And this diagram shows the valve in the two extremes of its travel, and shows where the edges of the valve are in relation to the ports at these two extreme positions.

The valve is designed to fit into the steam chest and be able to transverse its full movement back and forth without striking the ends of the steam chest.

Pat J

Edit: Note that often in the old designs, the valve did not fully open the steam ports when the valve was at full travel, and this can be seen in the drawing below. This is the way the Stanley engine was set up also (ports never get fully opened by the valve). The exhaust ports are about 1/2 open when the valve is at full travel.


----------



## Brian Rupnow (Sep 8, 2011)

Thank you Pat, for digging into this so deeply. Of course, as I explained to Tel, the proof of the pudding is in the eating. Now I expect you to build one of these and run it on steam to prove your theory. I will be posting a download to all of the drawings sometime within the next two weeks.----Brian


----------



## JorgensenSteam (Sep 8, 2011)

Brian-

I am not much of a machinist, so someone with more machining skills would probably have to build it.
I build large engines mainly because it is easier to machine something that I can get a hand around, and a slight mistake on a large piston/cylinder is not nearly as critical as a slight mistake on a small piston/cylinder.

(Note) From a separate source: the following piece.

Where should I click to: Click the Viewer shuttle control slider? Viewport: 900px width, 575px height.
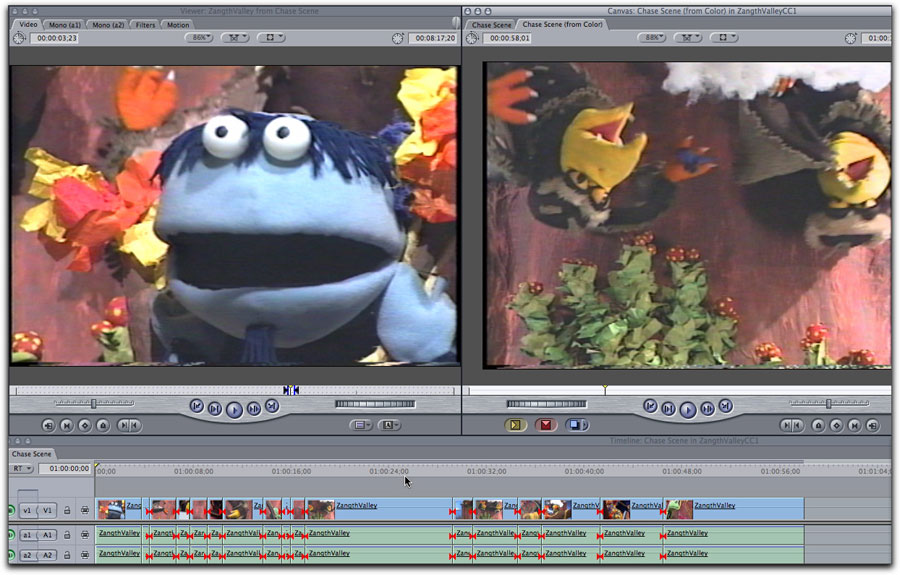click(x=92, y=403)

From reading several of the old model steam engine books such as Greenlee, it is often mentioned that the ports for small model engines generally get wider and shorter than a full size engine design, and also mention that often the lap is often omitted on small model steam engines to give steam for the full duration of the stroke, again since efficiency is not a concern. Passages are often drilled in model engines since casting ports can be difficult, especially in small engines.

I saw one test setup which had a computer which did the work of the old indicator, ie: measured the pressure drop on both ends of the cylinder, and plotted that against rotation of the crankshaft.

An indicator (which would probably not be accurate at a small scale) would show whether the ports and/or passages were too small, since the pressure plot would start out near boiler pressure, but drop severely prior to cutoff if either the port/valve started wire drawing, or if the passage was too small.

The pressure plot should be as horizontal as possible between admission and cutoff, and then drop slowly as the steam expands after cutoff and before release.
After release the pressure should drop quickly up to the compression point, where it should return to near boiler pressure, but slightly less so as not to lift the d-valve off the seat.

Below is a page from Sotherns which contains a lot of information about valve gear and indicator diagrams, and links those with the piston placement in the cylinder.

In order to really get a feel for full size ports compared with smaller ports, I guess a tiny brake would have to be built and tested on two different port/valve configurations. The old books do seem to follow along with what I show above, but generally show a port that is more like 50% in length of the bore.

Pat J


----------